Elizabeth May Responds to Justin Trudeau’s Wet’suwet’en Statement

2020-02-18 11:36 [p.1130]
Madam Speaker, I thank all my colleagues for giving me this opportunity to speak about this emergency situation that confronts us all with the reality of injustice and the challenge of reconciliation.
This is a very important debate and this is a very important moment. During the constituency week when I was home in my riding, we discussed the blockades, the inconvenience, what it means for settler culture Canadians to face inconvenience when indigenous people have had their land, children and culture stolen from them, and efforts to annihilate who they are as people. We have to weigh our inconvenience against the challenge of the moment. One of my constituents, Priscilla, said that we should focus on the opportunity of such a rich conversation.
Listening to some of the words of my colleagues, the leader of the official opposition reminded me of something. On May 4, 1877, General Oliver Otis Howard spoke of the frustrations he felt in dealing with the Nez Perce and their chiefs as they discussed what mattered to them. He stated that, “Twenty times over I hear that the earth is your mother. I want to hear it no more, but come to business at once.” This is not simple and it will not end overnight because it is based on a century and a half of injustice, oppression and colonialism.
It is also based on the reality that since 1997, the Wet suwet en have had every reason to believe that based on a Supreme Court of Canada decision, the federal government would come and talk about the title for the Wet suwet en, which could be 22,000 square kilometres, and about what it means that the Supreme Court of Canada has said that their title and indigenous form of government, which predates Canada by thousands of years, has status in Canadian law.
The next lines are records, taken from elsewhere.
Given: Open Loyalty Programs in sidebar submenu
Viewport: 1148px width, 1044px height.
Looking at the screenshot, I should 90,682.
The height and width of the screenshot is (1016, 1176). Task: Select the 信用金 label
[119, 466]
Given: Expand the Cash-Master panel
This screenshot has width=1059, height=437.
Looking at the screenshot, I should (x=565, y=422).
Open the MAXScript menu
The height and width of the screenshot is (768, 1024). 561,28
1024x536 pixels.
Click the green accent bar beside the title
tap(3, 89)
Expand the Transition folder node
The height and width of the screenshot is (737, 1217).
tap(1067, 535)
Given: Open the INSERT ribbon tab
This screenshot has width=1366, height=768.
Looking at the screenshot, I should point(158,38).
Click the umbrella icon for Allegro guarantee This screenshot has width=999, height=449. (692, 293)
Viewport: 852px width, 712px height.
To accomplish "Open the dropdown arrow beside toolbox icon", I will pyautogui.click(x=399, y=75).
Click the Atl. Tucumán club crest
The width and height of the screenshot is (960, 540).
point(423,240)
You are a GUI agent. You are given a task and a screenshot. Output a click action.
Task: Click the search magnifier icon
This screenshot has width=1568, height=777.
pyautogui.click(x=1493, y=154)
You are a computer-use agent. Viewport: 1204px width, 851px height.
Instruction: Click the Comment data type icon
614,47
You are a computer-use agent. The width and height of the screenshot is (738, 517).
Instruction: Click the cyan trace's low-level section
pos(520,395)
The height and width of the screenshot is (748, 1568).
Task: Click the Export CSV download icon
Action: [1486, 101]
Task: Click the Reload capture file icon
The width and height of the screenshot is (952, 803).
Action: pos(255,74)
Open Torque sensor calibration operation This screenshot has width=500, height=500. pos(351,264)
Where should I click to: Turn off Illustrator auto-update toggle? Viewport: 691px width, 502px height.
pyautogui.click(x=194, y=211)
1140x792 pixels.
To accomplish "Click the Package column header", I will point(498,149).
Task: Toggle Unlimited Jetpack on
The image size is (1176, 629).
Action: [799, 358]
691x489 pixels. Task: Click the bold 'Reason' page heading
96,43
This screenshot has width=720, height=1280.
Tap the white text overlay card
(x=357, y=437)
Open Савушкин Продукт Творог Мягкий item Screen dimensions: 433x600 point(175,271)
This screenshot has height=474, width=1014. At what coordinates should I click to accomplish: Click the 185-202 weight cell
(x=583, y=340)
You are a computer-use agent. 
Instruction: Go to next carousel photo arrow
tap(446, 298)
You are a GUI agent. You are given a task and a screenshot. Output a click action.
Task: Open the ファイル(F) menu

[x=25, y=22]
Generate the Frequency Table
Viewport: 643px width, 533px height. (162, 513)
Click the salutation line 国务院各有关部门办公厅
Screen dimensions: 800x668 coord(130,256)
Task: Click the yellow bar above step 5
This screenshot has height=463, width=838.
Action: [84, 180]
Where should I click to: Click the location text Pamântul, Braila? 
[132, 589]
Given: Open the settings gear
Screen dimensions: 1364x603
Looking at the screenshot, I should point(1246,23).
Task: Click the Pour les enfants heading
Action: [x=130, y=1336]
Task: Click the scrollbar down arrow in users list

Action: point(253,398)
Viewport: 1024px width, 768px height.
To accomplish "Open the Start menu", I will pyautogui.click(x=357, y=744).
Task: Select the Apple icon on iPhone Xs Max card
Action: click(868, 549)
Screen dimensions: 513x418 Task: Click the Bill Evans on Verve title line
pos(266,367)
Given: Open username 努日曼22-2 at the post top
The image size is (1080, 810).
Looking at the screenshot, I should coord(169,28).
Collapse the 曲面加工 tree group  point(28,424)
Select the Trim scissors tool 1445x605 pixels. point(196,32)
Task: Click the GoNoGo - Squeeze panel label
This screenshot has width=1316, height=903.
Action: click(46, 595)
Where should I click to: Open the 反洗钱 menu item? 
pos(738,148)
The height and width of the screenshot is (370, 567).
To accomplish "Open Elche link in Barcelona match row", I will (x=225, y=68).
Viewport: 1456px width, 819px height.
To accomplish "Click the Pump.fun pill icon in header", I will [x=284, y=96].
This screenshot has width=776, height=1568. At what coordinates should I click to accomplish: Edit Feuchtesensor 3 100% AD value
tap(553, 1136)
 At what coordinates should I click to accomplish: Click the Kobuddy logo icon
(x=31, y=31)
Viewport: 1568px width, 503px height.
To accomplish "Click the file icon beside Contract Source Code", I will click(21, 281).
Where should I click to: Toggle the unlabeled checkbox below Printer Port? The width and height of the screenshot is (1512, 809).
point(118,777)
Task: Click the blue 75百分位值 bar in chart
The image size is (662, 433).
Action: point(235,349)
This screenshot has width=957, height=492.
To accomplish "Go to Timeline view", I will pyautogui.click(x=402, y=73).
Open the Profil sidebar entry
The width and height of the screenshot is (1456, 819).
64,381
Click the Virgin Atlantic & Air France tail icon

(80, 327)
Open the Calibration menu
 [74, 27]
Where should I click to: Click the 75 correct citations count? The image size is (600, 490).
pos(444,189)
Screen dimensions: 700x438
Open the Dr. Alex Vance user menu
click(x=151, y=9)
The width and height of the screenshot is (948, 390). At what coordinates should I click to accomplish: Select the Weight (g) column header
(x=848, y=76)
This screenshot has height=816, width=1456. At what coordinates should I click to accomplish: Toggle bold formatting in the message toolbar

We must not ever set out the notion that there is a rule of law on one side and indigenous people on the other. Indigenous people have the law on their side. When the leader of the official opposition referred to “a small group of radical activists”, perhaps he meant the nine judges of the Supreme Court of Canada. They are the ones who said that title is title is title and that indigenous title is collective and intergenerational. Acknowledging that will explain why we stand in solidarity with the Wet suwet en hereditary leadership.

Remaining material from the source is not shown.